--- Records supplied ---
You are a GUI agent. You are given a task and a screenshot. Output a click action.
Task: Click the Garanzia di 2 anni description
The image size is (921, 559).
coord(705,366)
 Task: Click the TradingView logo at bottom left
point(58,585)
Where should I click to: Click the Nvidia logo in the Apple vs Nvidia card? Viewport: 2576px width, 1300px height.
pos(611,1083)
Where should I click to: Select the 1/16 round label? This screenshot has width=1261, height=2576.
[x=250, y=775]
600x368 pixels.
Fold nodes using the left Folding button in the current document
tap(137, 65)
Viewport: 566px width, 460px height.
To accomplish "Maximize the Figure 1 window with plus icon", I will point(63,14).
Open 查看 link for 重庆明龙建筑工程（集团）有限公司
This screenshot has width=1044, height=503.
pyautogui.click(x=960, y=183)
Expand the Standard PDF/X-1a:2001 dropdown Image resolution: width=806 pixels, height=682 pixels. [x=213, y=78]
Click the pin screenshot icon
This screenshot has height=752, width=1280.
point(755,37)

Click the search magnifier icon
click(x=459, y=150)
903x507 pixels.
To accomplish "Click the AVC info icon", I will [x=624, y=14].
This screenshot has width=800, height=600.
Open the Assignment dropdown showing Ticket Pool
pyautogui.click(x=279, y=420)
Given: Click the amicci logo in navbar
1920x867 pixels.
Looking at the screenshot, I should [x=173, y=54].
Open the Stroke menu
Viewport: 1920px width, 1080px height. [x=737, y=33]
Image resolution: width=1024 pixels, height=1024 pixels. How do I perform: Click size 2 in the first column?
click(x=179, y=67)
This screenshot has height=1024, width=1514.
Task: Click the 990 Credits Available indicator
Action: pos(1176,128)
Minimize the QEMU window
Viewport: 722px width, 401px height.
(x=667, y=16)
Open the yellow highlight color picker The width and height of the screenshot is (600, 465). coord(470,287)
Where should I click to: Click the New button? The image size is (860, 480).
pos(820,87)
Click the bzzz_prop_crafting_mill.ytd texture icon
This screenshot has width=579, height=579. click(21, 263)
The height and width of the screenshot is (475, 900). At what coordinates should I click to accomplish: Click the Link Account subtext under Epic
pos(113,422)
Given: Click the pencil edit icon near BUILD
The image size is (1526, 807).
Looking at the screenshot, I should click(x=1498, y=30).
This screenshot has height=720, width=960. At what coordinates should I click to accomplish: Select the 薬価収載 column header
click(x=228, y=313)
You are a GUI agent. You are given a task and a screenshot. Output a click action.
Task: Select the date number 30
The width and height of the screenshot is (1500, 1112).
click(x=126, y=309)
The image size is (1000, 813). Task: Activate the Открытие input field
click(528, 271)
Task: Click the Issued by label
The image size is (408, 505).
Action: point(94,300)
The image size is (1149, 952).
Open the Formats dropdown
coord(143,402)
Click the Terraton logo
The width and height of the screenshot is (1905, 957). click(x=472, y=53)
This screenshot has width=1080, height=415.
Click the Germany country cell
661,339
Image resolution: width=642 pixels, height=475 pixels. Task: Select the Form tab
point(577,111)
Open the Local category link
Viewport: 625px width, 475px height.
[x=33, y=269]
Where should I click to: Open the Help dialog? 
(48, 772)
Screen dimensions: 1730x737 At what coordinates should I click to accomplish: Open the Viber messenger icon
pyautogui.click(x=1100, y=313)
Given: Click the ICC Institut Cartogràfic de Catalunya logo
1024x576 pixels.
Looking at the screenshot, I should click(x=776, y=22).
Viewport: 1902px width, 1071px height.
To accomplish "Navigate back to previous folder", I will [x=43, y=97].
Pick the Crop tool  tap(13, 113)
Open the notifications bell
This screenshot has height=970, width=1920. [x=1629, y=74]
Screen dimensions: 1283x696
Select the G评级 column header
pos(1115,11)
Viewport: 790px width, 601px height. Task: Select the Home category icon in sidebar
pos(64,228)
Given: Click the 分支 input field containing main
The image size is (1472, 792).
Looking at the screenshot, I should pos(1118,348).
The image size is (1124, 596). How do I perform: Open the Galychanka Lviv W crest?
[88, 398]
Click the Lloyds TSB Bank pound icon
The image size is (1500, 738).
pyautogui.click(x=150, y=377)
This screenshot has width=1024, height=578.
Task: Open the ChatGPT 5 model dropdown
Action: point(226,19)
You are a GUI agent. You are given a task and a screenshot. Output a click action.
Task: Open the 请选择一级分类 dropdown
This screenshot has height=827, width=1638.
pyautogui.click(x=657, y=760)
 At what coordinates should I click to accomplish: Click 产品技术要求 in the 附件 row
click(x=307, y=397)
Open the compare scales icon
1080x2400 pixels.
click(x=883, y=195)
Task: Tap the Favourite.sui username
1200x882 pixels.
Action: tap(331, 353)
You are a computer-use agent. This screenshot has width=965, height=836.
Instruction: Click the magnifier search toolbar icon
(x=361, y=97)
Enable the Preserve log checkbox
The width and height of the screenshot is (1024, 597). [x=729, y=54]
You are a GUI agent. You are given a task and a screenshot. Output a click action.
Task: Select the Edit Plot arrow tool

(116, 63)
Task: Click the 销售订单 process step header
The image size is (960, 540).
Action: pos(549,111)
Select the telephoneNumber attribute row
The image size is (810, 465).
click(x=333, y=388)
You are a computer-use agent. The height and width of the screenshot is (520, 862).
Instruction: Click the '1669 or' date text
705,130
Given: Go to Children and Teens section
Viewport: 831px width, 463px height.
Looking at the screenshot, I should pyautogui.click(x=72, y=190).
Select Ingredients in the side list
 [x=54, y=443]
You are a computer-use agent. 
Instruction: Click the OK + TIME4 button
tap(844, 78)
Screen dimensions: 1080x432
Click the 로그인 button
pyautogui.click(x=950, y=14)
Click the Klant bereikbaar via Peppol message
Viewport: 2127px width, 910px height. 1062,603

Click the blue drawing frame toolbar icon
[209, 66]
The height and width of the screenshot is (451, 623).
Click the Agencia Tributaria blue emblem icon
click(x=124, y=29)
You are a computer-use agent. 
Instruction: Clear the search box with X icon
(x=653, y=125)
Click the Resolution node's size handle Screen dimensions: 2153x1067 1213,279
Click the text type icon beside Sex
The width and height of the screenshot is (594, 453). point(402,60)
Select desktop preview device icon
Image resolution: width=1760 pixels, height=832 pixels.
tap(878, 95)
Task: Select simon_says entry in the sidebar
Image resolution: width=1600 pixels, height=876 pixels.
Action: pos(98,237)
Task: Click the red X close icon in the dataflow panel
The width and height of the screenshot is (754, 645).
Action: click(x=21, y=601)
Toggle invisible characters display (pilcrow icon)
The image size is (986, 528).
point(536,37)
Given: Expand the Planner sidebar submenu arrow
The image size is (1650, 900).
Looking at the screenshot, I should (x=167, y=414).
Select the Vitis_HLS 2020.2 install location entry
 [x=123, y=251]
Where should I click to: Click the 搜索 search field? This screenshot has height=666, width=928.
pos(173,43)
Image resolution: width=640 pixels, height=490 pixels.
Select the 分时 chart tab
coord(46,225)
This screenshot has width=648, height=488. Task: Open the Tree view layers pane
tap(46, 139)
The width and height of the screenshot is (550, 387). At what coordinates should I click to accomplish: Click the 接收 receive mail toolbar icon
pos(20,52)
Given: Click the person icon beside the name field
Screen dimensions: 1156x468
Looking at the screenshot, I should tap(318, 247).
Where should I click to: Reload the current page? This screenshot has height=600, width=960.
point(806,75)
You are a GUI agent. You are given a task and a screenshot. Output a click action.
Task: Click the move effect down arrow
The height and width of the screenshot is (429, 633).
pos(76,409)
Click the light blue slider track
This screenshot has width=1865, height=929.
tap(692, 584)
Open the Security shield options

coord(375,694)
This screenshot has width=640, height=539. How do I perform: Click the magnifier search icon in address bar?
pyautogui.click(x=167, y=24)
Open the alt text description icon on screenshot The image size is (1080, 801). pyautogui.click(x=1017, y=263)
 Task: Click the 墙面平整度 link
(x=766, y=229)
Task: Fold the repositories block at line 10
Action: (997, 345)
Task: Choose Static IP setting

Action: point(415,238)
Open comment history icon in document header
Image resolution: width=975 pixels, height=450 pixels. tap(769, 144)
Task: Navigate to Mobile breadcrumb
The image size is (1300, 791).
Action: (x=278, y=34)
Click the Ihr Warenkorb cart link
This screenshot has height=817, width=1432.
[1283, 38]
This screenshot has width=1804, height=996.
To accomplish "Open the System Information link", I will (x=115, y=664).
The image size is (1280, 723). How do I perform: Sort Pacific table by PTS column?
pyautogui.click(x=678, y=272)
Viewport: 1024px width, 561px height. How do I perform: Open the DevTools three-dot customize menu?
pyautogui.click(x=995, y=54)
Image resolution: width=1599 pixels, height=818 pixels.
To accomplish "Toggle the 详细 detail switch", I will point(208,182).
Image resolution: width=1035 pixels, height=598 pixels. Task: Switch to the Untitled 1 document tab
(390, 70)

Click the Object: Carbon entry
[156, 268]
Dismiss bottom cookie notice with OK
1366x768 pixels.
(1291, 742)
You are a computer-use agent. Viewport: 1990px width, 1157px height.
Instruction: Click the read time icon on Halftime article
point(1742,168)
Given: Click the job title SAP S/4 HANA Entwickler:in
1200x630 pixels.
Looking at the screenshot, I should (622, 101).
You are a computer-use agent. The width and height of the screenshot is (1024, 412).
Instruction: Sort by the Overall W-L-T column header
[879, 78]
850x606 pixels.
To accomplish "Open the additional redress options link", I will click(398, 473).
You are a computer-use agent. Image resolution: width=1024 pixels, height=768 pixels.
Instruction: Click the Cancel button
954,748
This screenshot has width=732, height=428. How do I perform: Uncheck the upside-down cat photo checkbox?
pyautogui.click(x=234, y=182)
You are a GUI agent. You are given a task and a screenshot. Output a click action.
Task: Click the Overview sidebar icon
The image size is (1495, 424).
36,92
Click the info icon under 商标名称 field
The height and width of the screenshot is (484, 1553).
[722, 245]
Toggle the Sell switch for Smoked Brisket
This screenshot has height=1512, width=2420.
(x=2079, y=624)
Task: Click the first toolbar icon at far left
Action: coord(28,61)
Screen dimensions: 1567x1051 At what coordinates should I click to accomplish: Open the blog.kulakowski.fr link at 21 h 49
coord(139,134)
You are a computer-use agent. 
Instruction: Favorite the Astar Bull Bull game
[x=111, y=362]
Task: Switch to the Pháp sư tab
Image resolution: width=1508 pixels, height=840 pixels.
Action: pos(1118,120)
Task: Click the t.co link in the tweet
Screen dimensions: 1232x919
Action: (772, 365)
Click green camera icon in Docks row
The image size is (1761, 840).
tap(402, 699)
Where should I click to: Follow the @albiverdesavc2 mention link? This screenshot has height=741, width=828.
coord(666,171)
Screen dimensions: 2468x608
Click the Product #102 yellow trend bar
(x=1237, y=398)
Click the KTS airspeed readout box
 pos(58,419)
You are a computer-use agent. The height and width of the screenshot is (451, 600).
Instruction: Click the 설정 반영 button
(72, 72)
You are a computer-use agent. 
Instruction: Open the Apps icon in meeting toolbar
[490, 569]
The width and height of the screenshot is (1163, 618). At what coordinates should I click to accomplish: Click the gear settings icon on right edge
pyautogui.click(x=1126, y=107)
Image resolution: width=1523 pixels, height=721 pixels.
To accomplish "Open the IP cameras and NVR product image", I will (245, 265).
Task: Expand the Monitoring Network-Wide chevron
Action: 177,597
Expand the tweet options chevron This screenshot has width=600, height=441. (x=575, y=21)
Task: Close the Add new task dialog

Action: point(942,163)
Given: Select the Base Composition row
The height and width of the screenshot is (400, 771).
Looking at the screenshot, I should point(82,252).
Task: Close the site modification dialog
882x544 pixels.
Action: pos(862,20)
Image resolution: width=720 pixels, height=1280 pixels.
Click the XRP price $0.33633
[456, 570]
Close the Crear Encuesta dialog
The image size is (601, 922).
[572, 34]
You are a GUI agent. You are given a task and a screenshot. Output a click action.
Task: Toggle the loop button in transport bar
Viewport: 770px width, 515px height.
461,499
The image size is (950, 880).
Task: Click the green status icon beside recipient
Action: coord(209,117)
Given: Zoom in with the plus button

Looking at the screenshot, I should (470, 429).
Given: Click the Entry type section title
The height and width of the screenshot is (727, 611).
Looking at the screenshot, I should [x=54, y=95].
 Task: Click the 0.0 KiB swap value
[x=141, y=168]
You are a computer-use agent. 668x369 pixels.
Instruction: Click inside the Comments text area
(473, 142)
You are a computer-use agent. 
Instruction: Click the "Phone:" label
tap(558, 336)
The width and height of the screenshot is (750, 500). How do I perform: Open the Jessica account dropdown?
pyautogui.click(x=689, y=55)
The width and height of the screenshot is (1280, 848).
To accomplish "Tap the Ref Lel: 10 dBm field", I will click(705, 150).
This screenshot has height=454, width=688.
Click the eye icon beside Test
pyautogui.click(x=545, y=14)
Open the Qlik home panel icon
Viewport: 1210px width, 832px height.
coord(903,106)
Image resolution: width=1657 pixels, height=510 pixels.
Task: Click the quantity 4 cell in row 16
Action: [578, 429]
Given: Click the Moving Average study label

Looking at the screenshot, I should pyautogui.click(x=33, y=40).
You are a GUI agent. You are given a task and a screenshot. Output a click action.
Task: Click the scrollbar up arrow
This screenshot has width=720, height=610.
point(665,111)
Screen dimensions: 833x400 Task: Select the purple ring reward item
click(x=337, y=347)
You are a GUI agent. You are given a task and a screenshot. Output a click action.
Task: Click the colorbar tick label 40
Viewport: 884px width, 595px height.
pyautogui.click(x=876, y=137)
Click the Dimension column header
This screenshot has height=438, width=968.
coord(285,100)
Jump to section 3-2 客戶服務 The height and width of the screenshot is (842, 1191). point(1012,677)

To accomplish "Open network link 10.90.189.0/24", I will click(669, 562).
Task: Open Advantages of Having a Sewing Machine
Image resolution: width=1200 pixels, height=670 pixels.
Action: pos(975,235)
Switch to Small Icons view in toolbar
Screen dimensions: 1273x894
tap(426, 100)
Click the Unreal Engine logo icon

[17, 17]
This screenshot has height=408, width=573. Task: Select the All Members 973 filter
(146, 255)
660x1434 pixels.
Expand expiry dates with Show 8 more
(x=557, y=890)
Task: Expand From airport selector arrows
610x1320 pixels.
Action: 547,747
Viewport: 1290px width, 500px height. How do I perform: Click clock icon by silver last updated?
---
— What needs to be done —
For this exercise, please output exactly the lines above starting at the line with "Expand the Standard" and ending at the line with "Given: Click the pencil edit icon near BUILD", ends included.

— Exercise solution —
Expand the Standard PDF/X-1a:2001 dropdown Image resolution: width=806 pixels, height=682 pixels. [x=213, y=78]
Click the pin screenshot icon
This screenshot has height=752, width=1280.
point(755,37)

Click the search magnifier icon
click(x=459, y=150)
903x507 pixels.
To accomplish "Click the AVC info icon", I will [x=624, y=14].
This screenshot has width=800, height=600.
Open the Assignment dropdown showing Ticket Pool
pyautogui.click(x=279, y=420)
Given: Click the amicci logo in navbar
1920x867 pixels.
Looking at the screenshot, I should [x=173, y=54].
Open the Stroke menu
Viewport: 1920px width, 1080px height. [x=737, y=33]
Image resolution: width=1024 pixels, height=1024 pixels. How do I perform: Click size 2 in the first column?
click(x=179, y=67)
This screenshot has height=1024, width=1514.
Task: Click the 990 Credits Available indicator
Action: pos(1176,128)
Minimize the QEMU window
Viewport: 722px width, 401px height.
(x=667, y=16)
Open the yellow highlight color picker The width and height of the screenshot is (600, 465). coord(470,287)
Where should I click to: Click the New button? The image size is (860, 480).
pos(820,87)
Click the bzzz_prop_crafting_mill.ytd texture icon
This screenshot has width=579, height=579. click(21, 263)
The height and width of the screenshot is (475, 900). At what coordinates should I click to accomplish: Click the Link Account subtext under Epic
pos(113,422)
Given: Click the pencil edit icon near BUILD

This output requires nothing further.